TASK TO COMPLETE:
Begin at the line containing "Специальные проекты (268, 372)" in the entries below and end at the line containing "Специализация (247, 570)"; transcribe that range exactly and nothing outside it.
Start of INPUT FOR THIS TASK
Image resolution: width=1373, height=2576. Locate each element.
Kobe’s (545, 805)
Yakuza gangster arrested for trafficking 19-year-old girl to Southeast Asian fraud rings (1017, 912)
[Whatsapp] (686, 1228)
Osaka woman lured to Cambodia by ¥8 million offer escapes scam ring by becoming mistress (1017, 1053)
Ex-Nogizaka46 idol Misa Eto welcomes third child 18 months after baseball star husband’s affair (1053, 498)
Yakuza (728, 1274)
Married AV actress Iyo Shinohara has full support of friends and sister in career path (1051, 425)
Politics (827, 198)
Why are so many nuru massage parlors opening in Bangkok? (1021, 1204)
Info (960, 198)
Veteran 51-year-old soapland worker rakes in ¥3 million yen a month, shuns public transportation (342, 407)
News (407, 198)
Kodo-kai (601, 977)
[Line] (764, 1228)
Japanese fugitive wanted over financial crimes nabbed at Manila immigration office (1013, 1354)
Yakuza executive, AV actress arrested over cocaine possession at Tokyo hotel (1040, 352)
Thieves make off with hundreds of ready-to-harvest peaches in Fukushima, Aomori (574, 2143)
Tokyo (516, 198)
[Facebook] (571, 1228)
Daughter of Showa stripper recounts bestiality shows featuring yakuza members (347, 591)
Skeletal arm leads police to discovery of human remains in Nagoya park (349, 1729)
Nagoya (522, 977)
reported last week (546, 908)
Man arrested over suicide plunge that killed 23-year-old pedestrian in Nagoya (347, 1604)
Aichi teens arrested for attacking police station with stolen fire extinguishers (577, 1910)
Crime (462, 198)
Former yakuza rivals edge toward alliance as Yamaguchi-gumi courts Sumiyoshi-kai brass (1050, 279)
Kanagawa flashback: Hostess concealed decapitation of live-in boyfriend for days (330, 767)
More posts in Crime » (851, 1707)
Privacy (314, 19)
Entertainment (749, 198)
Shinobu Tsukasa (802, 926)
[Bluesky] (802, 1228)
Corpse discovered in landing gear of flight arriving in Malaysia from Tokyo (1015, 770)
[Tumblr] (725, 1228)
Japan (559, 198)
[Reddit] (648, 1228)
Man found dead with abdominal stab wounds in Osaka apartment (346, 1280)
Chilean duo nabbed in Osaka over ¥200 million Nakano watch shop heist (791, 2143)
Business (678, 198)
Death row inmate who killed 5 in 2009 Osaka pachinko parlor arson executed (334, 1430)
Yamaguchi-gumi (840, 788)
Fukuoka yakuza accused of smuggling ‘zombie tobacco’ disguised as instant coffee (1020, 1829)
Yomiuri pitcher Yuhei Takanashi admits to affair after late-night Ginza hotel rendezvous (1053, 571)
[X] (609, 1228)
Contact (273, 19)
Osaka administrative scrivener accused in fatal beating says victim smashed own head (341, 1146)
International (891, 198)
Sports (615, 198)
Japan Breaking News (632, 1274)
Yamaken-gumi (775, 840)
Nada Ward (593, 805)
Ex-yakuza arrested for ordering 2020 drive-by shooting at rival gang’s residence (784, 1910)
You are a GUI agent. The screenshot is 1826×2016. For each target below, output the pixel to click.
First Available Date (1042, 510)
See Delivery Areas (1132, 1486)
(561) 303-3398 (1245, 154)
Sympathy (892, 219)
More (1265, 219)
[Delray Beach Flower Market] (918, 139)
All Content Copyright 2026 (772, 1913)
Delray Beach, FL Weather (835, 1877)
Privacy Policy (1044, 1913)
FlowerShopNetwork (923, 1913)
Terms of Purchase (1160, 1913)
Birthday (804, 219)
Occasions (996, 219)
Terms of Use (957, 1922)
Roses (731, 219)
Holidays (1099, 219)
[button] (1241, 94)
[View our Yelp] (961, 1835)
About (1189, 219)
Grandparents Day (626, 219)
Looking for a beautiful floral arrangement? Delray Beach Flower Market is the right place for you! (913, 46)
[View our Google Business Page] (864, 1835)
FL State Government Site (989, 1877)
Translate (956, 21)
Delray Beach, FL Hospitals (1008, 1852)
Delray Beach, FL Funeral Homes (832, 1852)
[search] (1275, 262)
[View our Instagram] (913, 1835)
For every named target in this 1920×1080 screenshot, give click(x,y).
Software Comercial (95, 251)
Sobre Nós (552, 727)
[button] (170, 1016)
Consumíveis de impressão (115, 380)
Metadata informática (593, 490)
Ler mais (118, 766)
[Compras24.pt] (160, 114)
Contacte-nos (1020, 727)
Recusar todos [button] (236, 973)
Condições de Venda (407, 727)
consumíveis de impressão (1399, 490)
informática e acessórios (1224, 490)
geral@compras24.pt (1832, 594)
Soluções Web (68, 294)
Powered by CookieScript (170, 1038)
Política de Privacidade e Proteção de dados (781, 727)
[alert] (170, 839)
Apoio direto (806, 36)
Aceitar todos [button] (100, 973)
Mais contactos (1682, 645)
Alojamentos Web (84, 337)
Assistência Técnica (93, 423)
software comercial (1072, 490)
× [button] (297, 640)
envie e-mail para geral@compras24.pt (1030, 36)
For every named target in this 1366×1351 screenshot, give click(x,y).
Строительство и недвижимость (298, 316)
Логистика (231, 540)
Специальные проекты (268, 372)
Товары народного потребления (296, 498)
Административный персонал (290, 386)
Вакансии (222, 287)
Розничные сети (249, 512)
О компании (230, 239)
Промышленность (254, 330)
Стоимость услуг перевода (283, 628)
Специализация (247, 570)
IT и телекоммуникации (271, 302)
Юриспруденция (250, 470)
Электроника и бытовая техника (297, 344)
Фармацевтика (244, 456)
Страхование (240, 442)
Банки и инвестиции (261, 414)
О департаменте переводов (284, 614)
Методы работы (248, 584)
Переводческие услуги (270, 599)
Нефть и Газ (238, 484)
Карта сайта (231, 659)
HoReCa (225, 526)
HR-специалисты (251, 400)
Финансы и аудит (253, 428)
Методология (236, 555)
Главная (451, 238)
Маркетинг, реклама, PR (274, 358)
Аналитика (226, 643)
End of INPUT FOR THIS TASK
ANSWER AREA:
Специальные проекты (268, 372)
Товары народного потребления (296, 498)
Административный персонал (290, 386)
Вакансии (222, 287)
Розничные сети (249, 512)
О компании (230, 239)
Промышленность (254, 330)
Стоимость услуг перевода (283, 628)
Специализация (247, 570)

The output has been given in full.